Replacing the brotherhood system is a form of fleet management, sending out ships in your fleet to complete naval contracts, offering you simple payment. The payout isn’t great but the Assassin’s Creed Companion App allows you to access these contracts in real time to manage more contracts when you can’t be present for your console. The app also works as an interactive map when connected to your console. You can select a location on your phone and instantly the directions to that location are on your TV screen. Ubisoft describe it as a first mate for your adventures, they couldn’t have been more accurate.
The present day, is more of a discovery tool to dive deeper into the lore of Assassin’s Creed as well as connecting the dots from game to game. Accessible at any time, they offer a welcome break and a, wealth of knowledge through hacking various computers.

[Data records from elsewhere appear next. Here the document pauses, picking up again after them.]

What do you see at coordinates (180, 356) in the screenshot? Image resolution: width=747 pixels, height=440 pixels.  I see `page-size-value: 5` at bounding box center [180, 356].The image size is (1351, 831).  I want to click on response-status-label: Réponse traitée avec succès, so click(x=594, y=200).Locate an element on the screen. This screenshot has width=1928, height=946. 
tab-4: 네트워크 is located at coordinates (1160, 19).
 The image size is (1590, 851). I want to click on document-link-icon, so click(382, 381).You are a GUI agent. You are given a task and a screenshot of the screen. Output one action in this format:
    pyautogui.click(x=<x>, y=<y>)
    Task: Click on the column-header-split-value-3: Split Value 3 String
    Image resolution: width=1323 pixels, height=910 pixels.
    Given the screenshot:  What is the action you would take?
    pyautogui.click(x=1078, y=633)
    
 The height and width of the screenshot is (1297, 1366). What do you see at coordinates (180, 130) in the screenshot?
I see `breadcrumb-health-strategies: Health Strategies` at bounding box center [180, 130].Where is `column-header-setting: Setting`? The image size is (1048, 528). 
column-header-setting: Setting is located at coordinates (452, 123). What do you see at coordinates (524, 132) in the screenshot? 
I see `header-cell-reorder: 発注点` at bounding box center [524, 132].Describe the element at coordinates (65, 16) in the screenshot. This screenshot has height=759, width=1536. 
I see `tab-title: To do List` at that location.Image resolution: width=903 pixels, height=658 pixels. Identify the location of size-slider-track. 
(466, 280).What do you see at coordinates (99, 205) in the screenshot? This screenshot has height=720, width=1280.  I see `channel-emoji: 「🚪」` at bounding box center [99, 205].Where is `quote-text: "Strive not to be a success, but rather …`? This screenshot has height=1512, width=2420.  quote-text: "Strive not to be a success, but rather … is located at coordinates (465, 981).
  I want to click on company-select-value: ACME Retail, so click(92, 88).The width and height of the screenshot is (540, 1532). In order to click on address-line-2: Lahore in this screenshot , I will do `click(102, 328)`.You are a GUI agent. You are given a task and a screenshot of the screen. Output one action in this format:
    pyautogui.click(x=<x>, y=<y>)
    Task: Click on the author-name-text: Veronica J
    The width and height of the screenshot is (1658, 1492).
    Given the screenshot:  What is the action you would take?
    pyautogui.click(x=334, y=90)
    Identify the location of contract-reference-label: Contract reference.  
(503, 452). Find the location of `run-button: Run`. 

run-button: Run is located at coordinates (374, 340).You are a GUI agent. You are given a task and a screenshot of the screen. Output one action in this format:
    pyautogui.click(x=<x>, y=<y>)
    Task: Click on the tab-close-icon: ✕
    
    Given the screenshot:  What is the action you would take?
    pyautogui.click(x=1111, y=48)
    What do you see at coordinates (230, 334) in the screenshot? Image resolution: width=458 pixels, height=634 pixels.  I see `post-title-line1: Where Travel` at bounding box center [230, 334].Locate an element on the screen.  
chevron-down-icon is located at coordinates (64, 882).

Hacking is a form of puzzle/challenge and offers some easter eggs to other Ubisoft games. A hint, one rhymes with batch-cogs.
It is no secret that Ubisoft could have easily made a pirate themed game and it could have been immensely successful. The essence of Assassin’s Creed that’s included just makes this game even greater. Right from the word go a vast and beautiful Caribbean is open to the players, with so much to see and do. These activities will keep you busy for hours. Naval segments are brilliant; this includes battles and general exploration. The worlds locations are beautiful and could easily be pictures on postcards, tropical paradises you tease your friends about. Unfortunately for a world full of quests and activities it feels as if the story cannot quite keep up and isn’t quite as deep as veterans of the series are accustomed too.
A lot of people have criticised the previous modern day segments of the Assassin’s Creed series sighting them as boring and dull, personally I find these portions the reason to keep coming back to the series. Black Flag takes an excellent approach to these controversial segments by opening the floor for new players to the series by alluding to prior events without basing the whole game on them but giving enough detail that people can quickly piece together what has happened.
There are still a few bugs in this game, which is a given considering that no one’s play through will ever be the same. What bugs there are though are generally hidden underneath the beautiful aesthetics of the game. Some missions can become repetitive and tiresome, but please don’t let that dishearten you. Assassin’s Creed 4: Black Flag is an excellent game and one of the best games of the year without a shadow of a doubt. It is completely refreshing for the series and for the fans as well. Your holiday to the Caribbean will be time well spent.